“Nonparametric Tests to Detect Relationship between Variables in the Presence of Heteroscedastic Treatment Effects”

Abstract: Statistical tools to detect nonlinear relationship between variables are commonly needed in various practices. This dissertation will first present a test of independence between a response variable, which can be discrete or continuous, and a continuous covariate after adjusting for heteroscedastic treatment effects. The method first involves augmenting each pair of the data for all treatments with a fixed number of nearest neighbors as pseudo-replicates. A test statistic is then constructed by taking the difference of two quadratic forms equivalent to the average lagged correlations between the response and nearest neighbor local estimates of the conditional mean of response given the covariate for each treatment level. Using such differences eliminate the need to estimate any nonlinear regression function, consequently reducing the computational time. The asymptotic distribution of the proposed test statistic is obtained under the null hypothesis of independence. Although using a fixed number of nearest neighbors poses significant difficulty in the inference compared to that allowing the number of nearest neighbors to go to infinity, the parametric standardizing rate is obtained for the proposed test statistics. Numerical studies show that the new test procedure not only maintains the intended type I error rate, but also has robust power to detect nonlinear dependency in the presence of outliers that might result from highly skewed distributions.

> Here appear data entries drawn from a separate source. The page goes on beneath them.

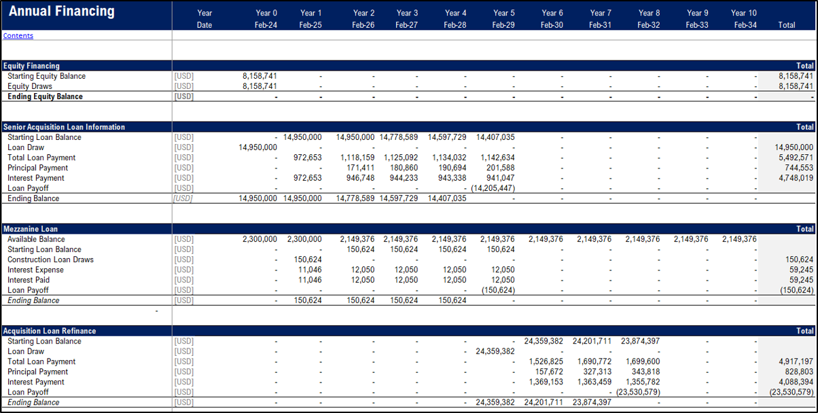Click the Loan Draw 24,359,382 cell
This screenshot has height=413, width=818.
(x=494, y=351)
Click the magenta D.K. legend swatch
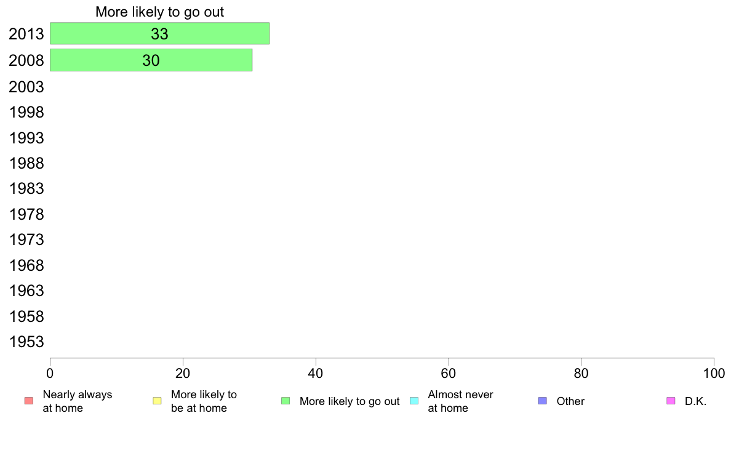Viewport: 731px width, 453px height. click(671, 401)

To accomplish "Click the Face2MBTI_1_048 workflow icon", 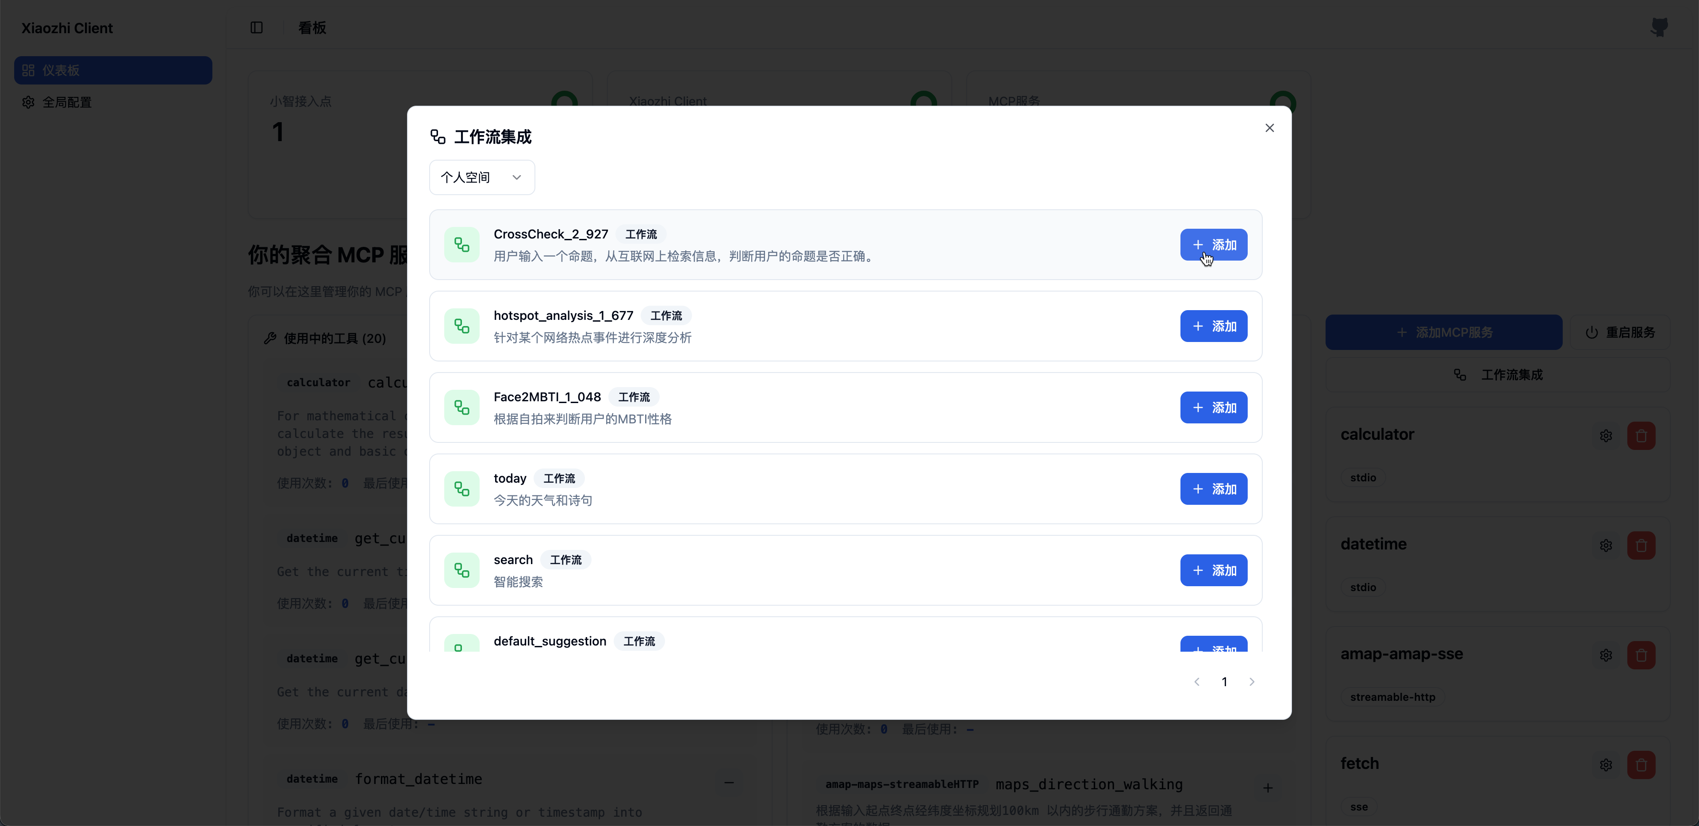I will click(462, 408).
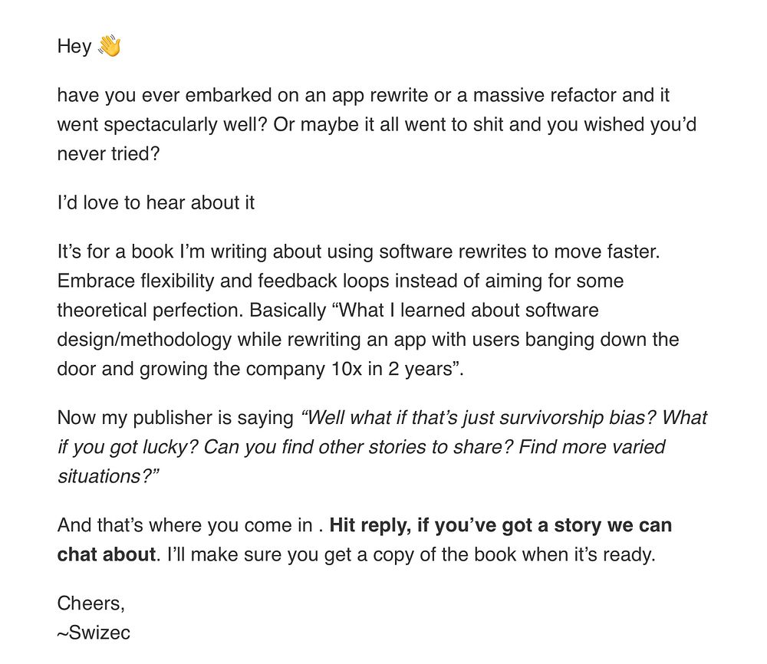Image resolution: width=767 pixels, height=664 pixels.
Task: Click the "Hey" greeting text
Action: point(74,47)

The second part of the dissertation discusses the theory and numerical studies for testing the nonparametric effects of no covariate-treatment interaction and no main covariate based on the decomposition of the conditional mean of regression function that is potentially nonlinear. A similar test but with the number of pseudo-replicates going to infinity was discussed in Wang and Akritas (2006) for the effects defined through the decomposition of the conditional distribution function. Consequently, their test statistics have a slow convergence rate. In addition, their hypotheses are not suitable to describe the behavior of the observations. The model and tests developed in the second part of this dissertation overcome the limitation of the tests in Wang and Akritas (2006) in both the convergence rate and computational speed. Using a similar approach to part one and two of the dissertation, the last part of the dissertation develops theory and numerical studies to test for no covariate-treatment interaction, no simple covariate and no main covariate effects for cases when the number of factor levels $(a)$ and thus the number of covariate values $(n_i)$ are large.